2014 : le rachat de Juno ouvre l’ère des prototypes

Ginetta franchit une nouvelle étape en 2014 avec l’acquisition de Juno Race Cars, spécialiste britannique des prototypes. Cette opération renforce les compétences internes de l’entreprise en matière d’aérodynamique, de châssis et de voitures conçues exclusivement pour la compétition.

L’effet est rapidement visible avec l’arrivée de la catégorie LMP3 en endurance. En 2015, les prototypes Ginetta remportent les cinq courses de la première saison de l’European Le Mans Series, tandis que Chris Hoy et Charlie Robertson décrochent le premier titre pilotes de la catégorie. Cet épisode constitue l’un des résultats sportifs les plus importants de l’histoire moderne de la marque, car il valide son évolution technique au-delà des championnats monotypes qu’elle organise elle-même.

Ginetta pousse ensuite cette ambition jusqu’au plus haut niveau de l’endurance avec la G60-LT-P1, présentée en 2018 pour participer au championnat du monde FIA WEC. Le programme démontre qu’un constructeur de taille réduite peut concevoir une voiture de la catégorie reine, mais il ne devient pas un succès commercial durable. Son abandon rappelle les limites économiques auxquelles reste confrontée une entreprise indépendante lorsqu’elle s’engage dans une discipline aussi coûteuse.

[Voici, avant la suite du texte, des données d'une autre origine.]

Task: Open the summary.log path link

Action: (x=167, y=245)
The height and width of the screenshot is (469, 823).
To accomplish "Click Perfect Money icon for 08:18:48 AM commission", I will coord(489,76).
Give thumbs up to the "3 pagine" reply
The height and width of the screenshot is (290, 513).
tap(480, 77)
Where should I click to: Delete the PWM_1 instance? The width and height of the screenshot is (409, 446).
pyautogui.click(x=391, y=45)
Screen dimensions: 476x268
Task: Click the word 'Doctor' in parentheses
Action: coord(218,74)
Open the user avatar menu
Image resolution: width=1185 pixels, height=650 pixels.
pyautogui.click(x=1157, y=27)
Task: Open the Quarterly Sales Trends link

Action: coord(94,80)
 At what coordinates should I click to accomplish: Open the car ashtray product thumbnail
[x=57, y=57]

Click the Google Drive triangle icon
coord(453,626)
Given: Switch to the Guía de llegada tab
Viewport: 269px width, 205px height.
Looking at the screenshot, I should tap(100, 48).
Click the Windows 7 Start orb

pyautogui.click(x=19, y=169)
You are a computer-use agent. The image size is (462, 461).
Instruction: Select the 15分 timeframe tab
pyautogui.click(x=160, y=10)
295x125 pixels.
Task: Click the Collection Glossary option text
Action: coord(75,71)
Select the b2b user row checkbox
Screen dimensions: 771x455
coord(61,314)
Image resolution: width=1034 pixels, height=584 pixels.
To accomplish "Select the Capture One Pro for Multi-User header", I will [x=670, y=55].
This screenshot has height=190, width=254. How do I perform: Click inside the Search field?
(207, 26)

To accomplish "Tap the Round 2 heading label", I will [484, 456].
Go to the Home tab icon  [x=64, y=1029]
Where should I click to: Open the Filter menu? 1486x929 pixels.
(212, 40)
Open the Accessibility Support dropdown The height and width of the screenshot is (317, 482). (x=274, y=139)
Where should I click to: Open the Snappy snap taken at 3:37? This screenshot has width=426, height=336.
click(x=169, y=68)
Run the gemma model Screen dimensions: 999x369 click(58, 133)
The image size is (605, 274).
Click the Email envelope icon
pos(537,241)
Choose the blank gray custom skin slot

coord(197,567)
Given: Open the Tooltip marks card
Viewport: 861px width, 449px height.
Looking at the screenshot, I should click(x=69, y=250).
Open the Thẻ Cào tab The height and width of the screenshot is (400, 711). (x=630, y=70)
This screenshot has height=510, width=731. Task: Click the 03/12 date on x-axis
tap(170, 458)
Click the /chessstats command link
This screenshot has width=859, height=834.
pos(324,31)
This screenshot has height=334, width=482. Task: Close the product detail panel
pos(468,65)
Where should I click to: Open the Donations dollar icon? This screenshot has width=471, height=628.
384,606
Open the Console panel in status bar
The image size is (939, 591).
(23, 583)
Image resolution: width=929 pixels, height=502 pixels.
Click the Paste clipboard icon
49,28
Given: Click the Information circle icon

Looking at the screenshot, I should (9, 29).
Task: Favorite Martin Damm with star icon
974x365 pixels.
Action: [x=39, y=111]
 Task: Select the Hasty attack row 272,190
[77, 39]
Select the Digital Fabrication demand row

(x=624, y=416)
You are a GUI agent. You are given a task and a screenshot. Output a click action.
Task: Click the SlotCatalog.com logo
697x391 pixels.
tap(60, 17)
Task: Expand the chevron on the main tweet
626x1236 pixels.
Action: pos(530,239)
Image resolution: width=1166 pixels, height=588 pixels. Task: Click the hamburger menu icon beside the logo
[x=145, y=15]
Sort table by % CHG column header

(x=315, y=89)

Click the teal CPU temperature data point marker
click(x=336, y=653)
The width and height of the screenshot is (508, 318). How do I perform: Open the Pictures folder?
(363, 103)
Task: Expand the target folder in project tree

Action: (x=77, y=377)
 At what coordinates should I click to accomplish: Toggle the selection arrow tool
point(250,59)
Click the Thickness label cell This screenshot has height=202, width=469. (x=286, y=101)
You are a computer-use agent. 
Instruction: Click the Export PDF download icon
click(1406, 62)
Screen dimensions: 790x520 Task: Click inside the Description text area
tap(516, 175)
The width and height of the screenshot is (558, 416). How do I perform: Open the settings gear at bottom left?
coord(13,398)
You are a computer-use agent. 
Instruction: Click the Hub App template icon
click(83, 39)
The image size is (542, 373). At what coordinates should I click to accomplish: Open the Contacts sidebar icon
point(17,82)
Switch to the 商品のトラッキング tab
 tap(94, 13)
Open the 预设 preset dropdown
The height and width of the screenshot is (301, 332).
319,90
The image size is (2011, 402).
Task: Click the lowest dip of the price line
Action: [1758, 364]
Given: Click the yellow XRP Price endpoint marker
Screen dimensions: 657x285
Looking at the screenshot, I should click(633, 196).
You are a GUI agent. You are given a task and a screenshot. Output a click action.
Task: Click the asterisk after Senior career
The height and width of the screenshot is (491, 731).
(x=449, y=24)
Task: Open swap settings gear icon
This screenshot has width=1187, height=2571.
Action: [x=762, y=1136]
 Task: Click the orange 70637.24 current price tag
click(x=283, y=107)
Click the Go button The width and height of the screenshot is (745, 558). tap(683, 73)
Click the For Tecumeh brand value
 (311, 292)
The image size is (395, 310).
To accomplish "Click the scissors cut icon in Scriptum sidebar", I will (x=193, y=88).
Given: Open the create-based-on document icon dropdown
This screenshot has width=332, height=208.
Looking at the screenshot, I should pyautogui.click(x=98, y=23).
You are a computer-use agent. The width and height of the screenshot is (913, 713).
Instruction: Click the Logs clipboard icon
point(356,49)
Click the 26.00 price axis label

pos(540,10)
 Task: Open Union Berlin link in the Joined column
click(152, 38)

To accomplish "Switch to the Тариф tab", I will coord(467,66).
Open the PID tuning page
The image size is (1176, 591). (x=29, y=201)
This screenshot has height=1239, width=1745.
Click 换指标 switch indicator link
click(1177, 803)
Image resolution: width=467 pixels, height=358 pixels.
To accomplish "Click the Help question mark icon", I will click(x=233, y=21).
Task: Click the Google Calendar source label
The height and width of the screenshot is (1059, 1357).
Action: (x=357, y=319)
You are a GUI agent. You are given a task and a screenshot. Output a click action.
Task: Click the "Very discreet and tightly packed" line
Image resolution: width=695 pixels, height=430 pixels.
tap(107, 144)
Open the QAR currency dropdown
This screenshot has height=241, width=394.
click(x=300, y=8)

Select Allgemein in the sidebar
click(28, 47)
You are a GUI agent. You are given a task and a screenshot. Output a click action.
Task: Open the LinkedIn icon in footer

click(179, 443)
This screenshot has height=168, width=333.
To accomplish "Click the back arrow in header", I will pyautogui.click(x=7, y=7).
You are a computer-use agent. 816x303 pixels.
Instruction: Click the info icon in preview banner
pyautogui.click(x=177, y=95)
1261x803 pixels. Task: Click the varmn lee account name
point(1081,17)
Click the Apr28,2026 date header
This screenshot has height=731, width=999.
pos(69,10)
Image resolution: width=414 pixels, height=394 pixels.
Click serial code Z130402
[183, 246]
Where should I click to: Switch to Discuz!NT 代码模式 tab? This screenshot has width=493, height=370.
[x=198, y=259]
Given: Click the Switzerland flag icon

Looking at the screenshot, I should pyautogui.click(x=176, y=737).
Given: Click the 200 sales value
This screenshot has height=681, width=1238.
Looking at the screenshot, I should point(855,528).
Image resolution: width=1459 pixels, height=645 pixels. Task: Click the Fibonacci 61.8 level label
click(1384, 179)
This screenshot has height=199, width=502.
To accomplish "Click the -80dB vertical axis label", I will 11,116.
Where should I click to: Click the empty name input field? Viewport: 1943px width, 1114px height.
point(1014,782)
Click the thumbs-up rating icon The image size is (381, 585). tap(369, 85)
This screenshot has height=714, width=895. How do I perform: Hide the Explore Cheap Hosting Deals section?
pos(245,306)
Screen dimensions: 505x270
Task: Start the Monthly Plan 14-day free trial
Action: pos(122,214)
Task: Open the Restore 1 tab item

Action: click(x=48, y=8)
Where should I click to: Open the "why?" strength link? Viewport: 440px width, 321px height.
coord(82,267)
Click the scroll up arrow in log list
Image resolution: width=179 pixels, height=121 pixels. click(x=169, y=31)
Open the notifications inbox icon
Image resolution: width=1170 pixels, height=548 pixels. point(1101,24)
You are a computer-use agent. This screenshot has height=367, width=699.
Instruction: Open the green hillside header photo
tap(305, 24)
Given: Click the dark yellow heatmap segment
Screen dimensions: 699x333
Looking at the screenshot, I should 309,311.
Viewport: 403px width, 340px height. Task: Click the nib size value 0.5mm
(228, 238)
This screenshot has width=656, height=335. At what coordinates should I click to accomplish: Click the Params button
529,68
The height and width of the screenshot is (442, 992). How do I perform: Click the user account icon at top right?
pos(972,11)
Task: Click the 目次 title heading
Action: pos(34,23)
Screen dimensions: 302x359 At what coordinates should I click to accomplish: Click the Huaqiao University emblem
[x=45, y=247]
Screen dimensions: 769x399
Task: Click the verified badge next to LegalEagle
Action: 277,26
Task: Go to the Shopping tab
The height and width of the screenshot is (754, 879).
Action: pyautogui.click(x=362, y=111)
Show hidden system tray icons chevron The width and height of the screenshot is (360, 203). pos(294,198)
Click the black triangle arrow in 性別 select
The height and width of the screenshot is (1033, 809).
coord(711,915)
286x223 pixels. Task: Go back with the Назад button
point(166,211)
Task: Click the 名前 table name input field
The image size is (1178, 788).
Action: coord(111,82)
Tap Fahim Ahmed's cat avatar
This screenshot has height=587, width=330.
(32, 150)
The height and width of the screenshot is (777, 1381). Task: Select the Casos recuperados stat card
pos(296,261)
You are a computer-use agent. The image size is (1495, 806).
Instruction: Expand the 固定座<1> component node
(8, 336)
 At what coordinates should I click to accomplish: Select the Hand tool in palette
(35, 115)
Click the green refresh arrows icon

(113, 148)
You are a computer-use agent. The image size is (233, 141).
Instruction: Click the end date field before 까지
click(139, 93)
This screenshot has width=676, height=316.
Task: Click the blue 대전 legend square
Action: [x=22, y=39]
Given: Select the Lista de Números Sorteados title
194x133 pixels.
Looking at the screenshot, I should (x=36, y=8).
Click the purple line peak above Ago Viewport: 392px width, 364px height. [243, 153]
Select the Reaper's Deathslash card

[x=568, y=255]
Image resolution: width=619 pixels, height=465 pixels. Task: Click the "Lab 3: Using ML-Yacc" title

2019 : l’Akula marque le retour d’une grande ambition routière

Après avoir consacré l’essentiel de son développement aux voitures de course, Ginetta dévoile en 2019 le projet d’une nouvelle supercar routière. Cette voiture devient l’Akula, dont la version de production est présentée en 2024. Sa conception autour d’une structure en carbone et d’un moteur V8 développé par Ginetta montre jusqu’où les capacités d’ingénierie de l’entreprise ont progressé depuis les voitures en kit des débuts.

L’Akula ne signifie pas pour autant que Ginetta cherche à devenir un constructeur généraliste ou même un fabricant de voitures de sport en grande série. Elle constitue plutôt une vitrine de son savoir-faire et réintroduit une automobile routière très ambitieuse dans une histoire devenue largement dominée par la compétition.

2025 : le G56 GT2 prolonge l’expansion sportive de Ginetta

La compétition reste le principal fil conducteur de la marque dans la période récente. Le G56, déjà utilisé dans plusieurs catégories Ginetta, sert de base au G56 GT2 présenté en 2025. Son engagement en GT2 European Series en 2026 permet à Ginetta de poursuivre son développement dans des championnats internationaux au-delà de ses propres coupes.

En 2026, Ginetta demeure implantée à Garforth et Lawrence Tomlinson reste la figure dirigeante associée à la marque, tandis que Ginetta Cars Limited est contrôlée par LNT Automotive Limited. L’entreprise continue parallèlement d’organiser ses championnats Junior, GT Academy et GT Championship. Plus de six décennies après les premières voitures construites par les frères Walklett, son activité repose donc toujours sur une relation étroite entre conception de voitures légères, production en faibles volumes et compétition, même si les moyens techniques et le niveau des programmes engagés n’ont plus grand-chose à voir avec l’atelier familial de 1958.